Longitudinal Change of Plasma Retinol-Binding Protein 4 and its Relation to Neurological-Function Recovery, Relapse, and Death in Acute Ischemic Stroke Patients.

ABSTRACT

Retinol-binding protein 4 (RBP4) promotes dyslipidemia, insulin resistance, inflammation, and atherosclerosis, etc. which may participate in the progression of acute ischemia stroke (AIS). This study aimed to evaluate the longitudinal change of RBP4 after disease onset and its correlation with prognosis in AIS patients. Plasma RBP4 was measured by enzyme-linked immunosorbent assays in 402 AIS patients at admission, one day (D1), 3 days (D3), 7 days (D7), and 30 days (D30) after admission; and in 100 healthy controls after enrollment. The neurological-function recovery was evaluated by the modified Rankin Scale (mRS) at 3 months (M3); disease relapse and death were also recorded during a median 20-month follow-up in AIS patients. Our study revealed that RBP4 was elevated in AIS patients compared with healthy controls. RBP4 was related to a history of diabetes mellitus, a history of cardiovascular disease, and elevated National Institutes of Health Stroke Scale score in AIS patients. Longitudinally, RBP4 was increased from admission to D1/D3, then reduced gradually to D30 in AIS patients.
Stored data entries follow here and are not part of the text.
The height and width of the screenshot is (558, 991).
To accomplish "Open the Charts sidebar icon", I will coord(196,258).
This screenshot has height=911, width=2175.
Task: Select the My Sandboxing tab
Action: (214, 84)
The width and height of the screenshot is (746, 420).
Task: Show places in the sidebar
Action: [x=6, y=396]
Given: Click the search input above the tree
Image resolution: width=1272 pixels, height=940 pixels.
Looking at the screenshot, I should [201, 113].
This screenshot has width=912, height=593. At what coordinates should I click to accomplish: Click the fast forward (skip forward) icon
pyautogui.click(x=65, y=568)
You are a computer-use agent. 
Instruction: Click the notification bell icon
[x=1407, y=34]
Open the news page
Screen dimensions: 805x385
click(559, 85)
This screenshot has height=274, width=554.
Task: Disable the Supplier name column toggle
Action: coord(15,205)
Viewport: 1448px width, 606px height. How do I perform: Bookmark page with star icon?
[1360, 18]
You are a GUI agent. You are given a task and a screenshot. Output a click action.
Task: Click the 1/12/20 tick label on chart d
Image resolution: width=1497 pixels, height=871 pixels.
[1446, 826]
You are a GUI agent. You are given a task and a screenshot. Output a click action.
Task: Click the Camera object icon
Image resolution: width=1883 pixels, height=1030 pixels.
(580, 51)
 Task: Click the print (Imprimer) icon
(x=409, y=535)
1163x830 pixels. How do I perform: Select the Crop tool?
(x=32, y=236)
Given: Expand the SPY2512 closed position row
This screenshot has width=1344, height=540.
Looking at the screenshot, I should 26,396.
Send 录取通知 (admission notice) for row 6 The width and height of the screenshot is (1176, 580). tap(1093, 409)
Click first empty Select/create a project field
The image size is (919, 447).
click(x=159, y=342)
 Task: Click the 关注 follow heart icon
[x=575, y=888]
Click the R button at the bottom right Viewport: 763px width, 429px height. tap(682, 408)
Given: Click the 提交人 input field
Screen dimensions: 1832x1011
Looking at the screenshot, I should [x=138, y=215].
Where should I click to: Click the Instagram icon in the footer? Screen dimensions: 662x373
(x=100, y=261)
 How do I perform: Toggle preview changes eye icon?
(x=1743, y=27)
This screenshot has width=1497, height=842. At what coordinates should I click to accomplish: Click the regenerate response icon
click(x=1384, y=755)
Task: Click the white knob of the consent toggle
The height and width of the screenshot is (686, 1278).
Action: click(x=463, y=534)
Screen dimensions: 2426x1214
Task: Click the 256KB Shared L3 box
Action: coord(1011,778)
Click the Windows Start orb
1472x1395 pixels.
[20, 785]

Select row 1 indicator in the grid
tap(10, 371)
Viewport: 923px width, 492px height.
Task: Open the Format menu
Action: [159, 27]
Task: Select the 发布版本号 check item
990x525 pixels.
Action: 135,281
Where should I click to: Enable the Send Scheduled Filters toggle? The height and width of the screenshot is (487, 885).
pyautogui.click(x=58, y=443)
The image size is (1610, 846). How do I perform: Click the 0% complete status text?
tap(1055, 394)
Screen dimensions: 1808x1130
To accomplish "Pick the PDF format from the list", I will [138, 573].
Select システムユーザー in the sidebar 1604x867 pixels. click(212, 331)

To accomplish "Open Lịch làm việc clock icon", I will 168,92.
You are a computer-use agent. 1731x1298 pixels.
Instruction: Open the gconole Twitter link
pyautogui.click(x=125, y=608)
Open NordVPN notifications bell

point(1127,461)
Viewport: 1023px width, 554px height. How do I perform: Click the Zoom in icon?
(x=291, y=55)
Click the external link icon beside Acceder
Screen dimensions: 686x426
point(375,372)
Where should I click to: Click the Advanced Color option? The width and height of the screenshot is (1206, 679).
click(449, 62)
Notably, RBP4 at admission and D1 was elevated in AIS patients with mRS > 2 compared to those with mRS ≤ 2. Meanwhile, RBP4 at admission, D1, D3, D7, and D30 were all higher in AIS patients occurred relapse than those without; RBP4 at D3, D7, and D30 were also higher in AIS patients who died later than those who survived. In conclusion, plasma RBP4 originally elevates and continuously decreases during disease, which forecasts neurological-function recovery status, relapse, and death risk of AIS.